** Questions **
A: List every burn treatment that has its own numbered heading in the burn treatment excerpt below. Give each as its heading shows it, including any brand name in parentheses.
B: Resume the burn treatment excerpt below, picking up right after its last sentence on lidocaine-based burn gels.

** Excerpt to read **
======

5. Petroleum Jelly (Vaseline)
Simple, inexpensive, and consistently recommended by burn specialists for minor first-degree burns. Petroleum jelly keeps the wound moist — which is critical for optimal healing — creates a protective barrier against environmental contamination, and is non-sensitizing, making it safe for virtually all patients including infants.

When to use: First-degree burns and very minor second-degree burns as a moisture barrier under a dressing. Apply a thin layer and cover with a non-stick gauze pad. Petroleum jelly alone has no antimicrobial properties, so it is best combined with a non-stick antimicrobial dressing in wounds with any infection risk.

 


 

6. Mafenide Acetate (Sulfamylon)
A prescription burn cream used primarily in hospital settings for serious second and third-degree burns. Unlike silver sulfadiazine, mafenide acetate penetrates eschar (the hardened dead tissue that forms over serious burns), making it particularly useful for deeper wounds. It is not a home treatment — it is included here because patients recovering from serious burns at home are sometimes prescribed it for ongoing wound management.

When to use: Serious second-degree and third-degree burns under medical supervision only. Causes a stinging sensation upon application. Not appropriate for self-initiated first aid.

 


 

7. Honey-Based Medical Dressings (Medihoney)
Medical-grade Manuka honey has emerged as a clinically validated burn treatment with impressive evidence behind it. A Cochrane systematic review found that honey dressings heal partial-thickness burns faster than conventional dressings — with one study reporting an average of 18 days to healing with honey versus 32 days with alternative treatments.

Medical honey works through multiple mechanisms: its low pH inhibits bacterial growth, its osmotic properties draw fluid from the wound to reduce swelling, and its hydrogen peroxide content provides sustained antimicrobial activity. Critically, medical honey is not the same as kitchen honey — only sterile, medical-grade preparations (such as Medihoney) should be used on wounds.

When to use: Second-degree burns, particularly those that are slow to heal or resistant to standard treatments. Available in impregnated dressings and gel form.

 


 

8. Lidocaine-Based Burn Gels
Products combining a topical anesthetic (lidocaine or benzocaine) with a moisturizing base provide immediate pain relief for first-degree burns — particularly sunburns — while supporting surface healing. The anesthetic component numbs pain receptors in the burned skin within minutes, providing relief that moisturizing ointments alone cannot.

======

** Data listing **

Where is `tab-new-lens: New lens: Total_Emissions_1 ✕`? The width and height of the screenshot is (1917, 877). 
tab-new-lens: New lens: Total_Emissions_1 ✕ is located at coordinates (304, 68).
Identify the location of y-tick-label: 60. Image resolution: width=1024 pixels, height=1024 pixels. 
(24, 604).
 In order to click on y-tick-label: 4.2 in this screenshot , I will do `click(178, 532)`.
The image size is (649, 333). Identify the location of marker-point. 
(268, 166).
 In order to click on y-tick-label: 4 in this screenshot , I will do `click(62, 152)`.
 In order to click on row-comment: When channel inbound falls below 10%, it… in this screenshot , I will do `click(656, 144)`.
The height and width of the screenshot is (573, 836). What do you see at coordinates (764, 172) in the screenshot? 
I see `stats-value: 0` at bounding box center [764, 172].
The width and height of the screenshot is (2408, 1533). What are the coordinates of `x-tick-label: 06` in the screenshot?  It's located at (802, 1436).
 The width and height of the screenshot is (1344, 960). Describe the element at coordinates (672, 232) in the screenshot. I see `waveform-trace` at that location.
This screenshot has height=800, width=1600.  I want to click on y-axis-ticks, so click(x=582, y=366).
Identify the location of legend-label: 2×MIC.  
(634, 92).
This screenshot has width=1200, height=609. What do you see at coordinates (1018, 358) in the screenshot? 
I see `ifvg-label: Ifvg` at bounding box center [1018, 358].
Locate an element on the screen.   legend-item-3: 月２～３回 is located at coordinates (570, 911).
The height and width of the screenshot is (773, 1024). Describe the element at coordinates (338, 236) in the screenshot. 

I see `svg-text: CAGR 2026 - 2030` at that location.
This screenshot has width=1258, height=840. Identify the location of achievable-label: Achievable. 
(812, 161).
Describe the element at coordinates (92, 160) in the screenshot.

======

** Answers by item **
A:
Petroleum Jelly (Vaseline)
Mafenide Acetate (Sulfamylon)
Honey-Based Medical Dressings (Medihoney)
Lidocaine-Based Burn Gels

B:
When to use: First-degree burns where pain management is the primary concern, particularly sunburns covering large surface areas. Not appropriate for second-degree burns with broken skin — lidocaine absorption through open wounds can reach systemic levels. Reapply every four to six hours as needed for pain relief.

 


What to Avoid Putting on Burns

The following should never be applied to a burn wound:

  • Butter, oil, coconut oil, or any kitchen fat — traps heat and introduces bacteria
  • Toothpaste — contains abrasives and chemicals that damage tissue
  • Egg white — risk of Salmonella infection in an open wound
  • Ice or ice water — causes vasoconstriction, worsens tissue damage
  • Alcohol or hydrogen peroxide — kills healing cells as well as bacteria
  • Adhesive bandages directly on blisters — tears the blister roof on removal

 


When to Seek Emergency Medical Care

Go to an emergency room immediately for:

  • Burns larger than 3 inches in diameter or covering more than 1% of body surface area (roughly the size of your palm)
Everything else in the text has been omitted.